INPUT ROWS:

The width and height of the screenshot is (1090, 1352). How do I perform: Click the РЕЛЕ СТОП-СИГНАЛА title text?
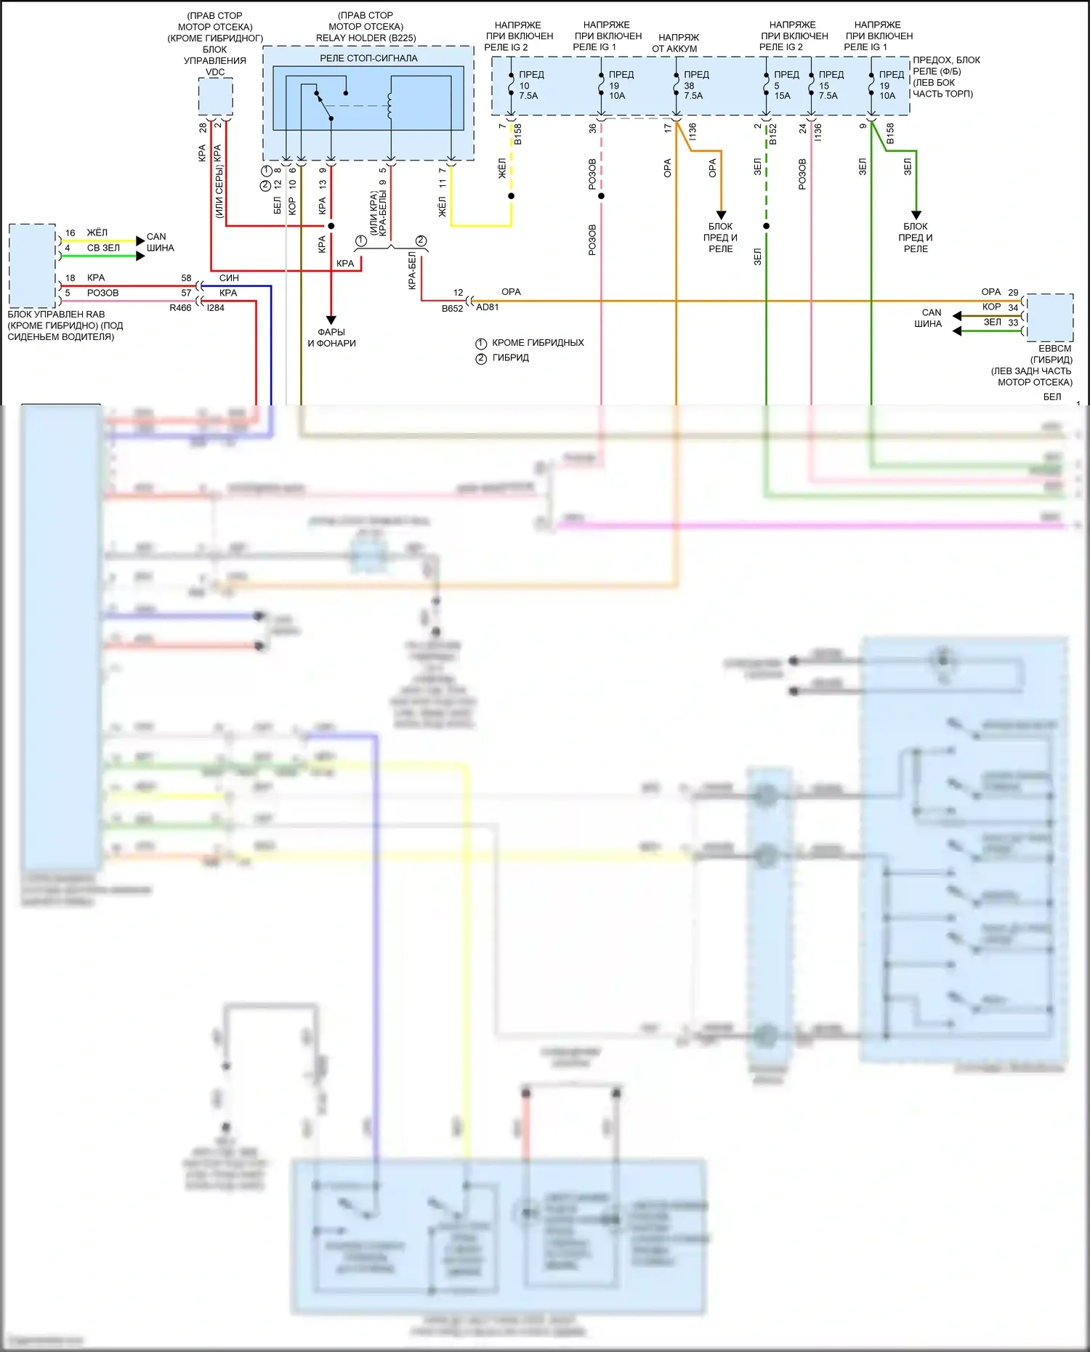pos(368,58)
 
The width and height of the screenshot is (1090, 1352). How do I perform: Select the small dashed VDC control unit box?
pos(216,97)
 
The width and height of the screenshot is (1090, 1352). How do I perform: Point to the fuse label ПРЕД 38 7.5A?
pos(695,85)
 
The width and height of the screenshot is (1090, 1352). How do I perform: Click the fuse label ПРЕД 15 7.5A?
pos(831,85)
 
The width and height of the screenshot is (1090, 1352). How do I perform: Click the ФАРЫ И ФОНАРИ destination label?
pos(331,338)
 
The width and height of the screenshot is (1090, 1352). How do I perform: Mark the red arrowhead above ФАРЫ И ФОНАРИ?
pos(331,320)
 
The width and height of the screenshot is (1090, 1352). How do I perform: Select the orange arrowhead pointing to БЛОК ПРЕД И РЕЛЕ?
pos(721,215)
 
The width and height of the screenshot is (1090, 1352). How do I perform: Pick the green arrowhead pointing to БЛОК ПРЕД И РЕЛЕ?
pos(916,215)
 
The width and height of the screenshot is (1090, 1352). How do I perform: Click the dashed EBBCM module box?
pos(1049,317)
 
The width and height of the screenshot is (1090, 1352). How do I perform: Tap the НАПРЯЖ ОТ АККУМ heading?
pos(677,43)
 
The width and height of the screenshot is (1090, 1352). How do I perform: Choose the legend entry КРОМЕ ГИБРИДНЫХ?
pos(538,343)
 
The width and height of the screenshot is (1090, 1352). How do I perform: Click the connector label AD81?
pos(488,307)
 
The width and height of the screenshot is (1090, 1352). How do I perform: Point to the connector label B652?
pos(452,309)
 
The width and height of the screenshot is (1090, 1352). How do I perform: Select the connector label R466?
pos(180,308)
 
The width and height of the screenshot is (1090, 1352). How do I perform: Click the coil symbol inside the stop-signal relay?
pos(390,106)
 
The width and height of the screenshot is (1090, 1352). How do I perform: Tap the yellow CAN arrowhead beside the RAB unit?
pos(140,240)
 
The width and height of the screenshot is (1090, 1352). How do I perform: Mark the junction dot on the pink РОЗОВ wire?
pos(601,196)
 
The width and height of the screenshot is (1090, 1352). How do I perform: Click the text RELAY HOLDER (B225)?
pos(366,38)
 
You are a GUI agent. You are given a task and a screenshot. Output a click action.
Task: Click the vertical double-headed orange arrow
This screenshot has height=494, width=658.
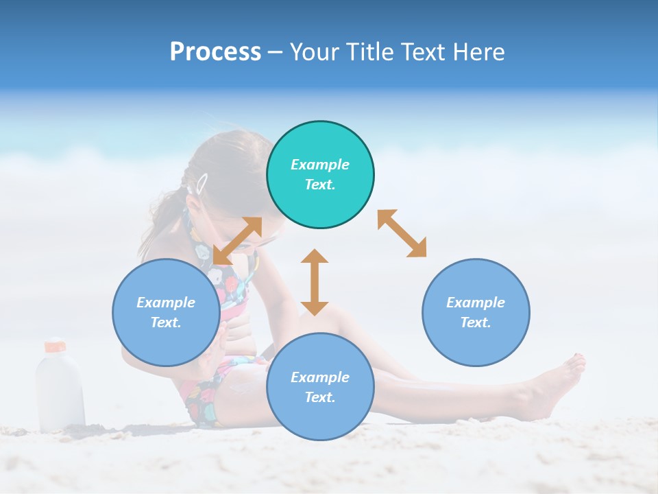coord(315,282)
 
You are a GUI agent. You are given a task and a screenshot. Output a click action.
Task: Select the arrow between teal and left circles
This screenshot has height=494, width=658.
coord(237,241)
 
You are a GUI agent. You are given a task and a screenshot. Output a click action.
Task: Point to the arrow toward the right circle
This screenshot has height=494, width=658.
coord(402,233)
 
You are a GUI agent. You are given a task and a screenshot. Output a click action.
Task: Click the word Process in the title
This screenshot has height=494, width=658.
coord(215,51)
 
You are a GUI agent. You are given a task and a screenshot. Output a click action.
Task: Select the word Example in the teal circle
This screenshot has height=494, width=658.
coord(320,165)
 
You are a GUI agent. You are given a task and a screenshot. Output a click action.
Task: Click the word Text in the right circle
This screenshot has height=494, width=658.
coord(476,322)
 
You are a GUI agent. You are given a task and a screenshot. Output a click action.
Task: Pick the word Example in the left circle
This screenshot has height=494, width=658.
coord(166,303)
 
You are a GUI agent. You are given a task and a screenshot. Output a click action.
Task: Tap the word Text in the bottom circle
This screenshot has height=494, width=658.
coord(320,397)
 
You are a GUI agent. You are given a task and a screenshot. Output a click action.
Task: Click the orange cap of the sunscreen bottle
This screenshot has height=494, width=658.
coord(55,346)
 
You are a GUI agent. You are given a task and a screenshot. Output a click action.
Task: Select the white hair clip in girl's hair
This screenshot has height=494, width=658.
coord(202,183)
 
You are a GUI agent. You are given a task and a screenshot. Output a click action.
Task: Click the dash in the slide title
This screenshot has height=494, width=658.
coord(276,52)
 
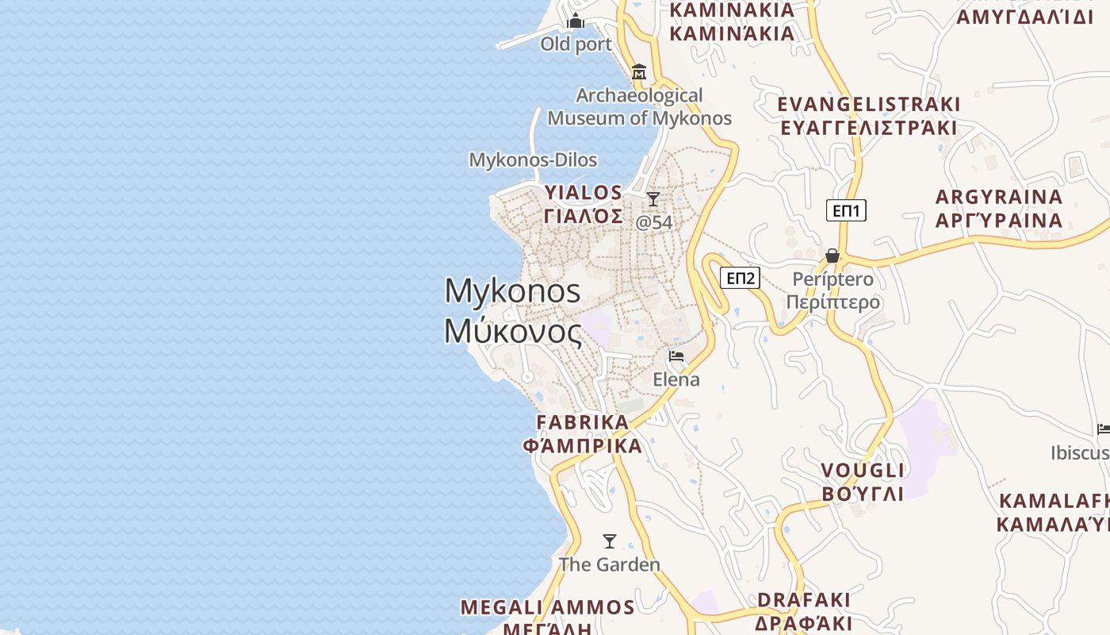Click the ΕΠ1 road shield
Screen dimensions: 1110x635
(x=846, y=210)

EXERCISE AIM:
Rewrite the listing from the line containing "control unit box?" through the line containing "pos(366,38)", inclusive, replacing "arrowhead" with "pointer" and changing nothing else.

REPLY:
The width and height of the screenshot is (1090, 1352). How do I perform: Select the small dashed VDC control unit box?
pos(216,97)
 
The width and height of the screenshot is (1090, 1352). How do I perform: Point to the fuse label ПРЕД 38 7.5A?
pos(695,85)
 
The width and height of the screenshot is (1090, 1352). How do I perform: Click the fuse label ПРЕД 15 7.5A?
pos(831,85)
 
The width and height of the screenshot is (1090, 1352). How do I perform: Click the ФАРЫ И ФОНАРИ destination label?
pos(331,338)
 
The width and height of the screenshot is (1090, 1352). How do I perform: Mark the red pointer above ФАРЫ И ФОНАРИ?
pos(331,320)
 
The width and height of the screenshot is (1090, 1352). How do I perform: Select the orange pointer pointing to БЛОК ПРЕД И РЕЛЕ?
pos(721,215)
 
The width and height of the screenshot is (1090, 1352). How do I perform: Pick the green pointer pointing to БЛОК ПРЕД И РЕЛЕ?
pos(916,215)
 
The width and height of the screenshot is (1090, 1352). How do I perform: Click the dashed EBBCM module box?
pos(1049,317)
 
The width and height of the screenshot is (1090, 1352). How do I perform: Tap the НАПРЯЖ ОТ АККУМ heading?
pos(677,43)
 
The width and height of the screenshot is (1090, 1352). How do I perform: Choose the legend entry КРОМЕ ГИБРИДНЫХ?
pos(538,343)
 
The width and height of the screenshot is (1090, 1352). How do I perform: Click the connector label AD81?
pos(488,307)
 
The width and height of the screenshot is (1090, 1352). How do I perform: Point to the connector label B652?
pos(452,309)
 
The width and height of the screenshot is (1090, 1352). How do I perform: Select the connector label R466?
pos(180,308)
 
The width and height of the screenshot is (1090, 1352). How do I perform: Click the coil symbol inside the stop-signal relay?
pos(390,106)
 
The width and height of the screenshot is (1090, 1352). How do I perform: Tap the yellow CAN pointer beside the RAB unit?
pos(140,240)
 
The width and height of the screenshot is (1090, 1352). How do I perform: Mark the junction dot on the pink РОЗОВ wire?
pos(601,196)
 
The width and height of the screenshot is (1090, 1352). How do I perform: Click the text RELAY HOLDER (B225)?
pos(366,38)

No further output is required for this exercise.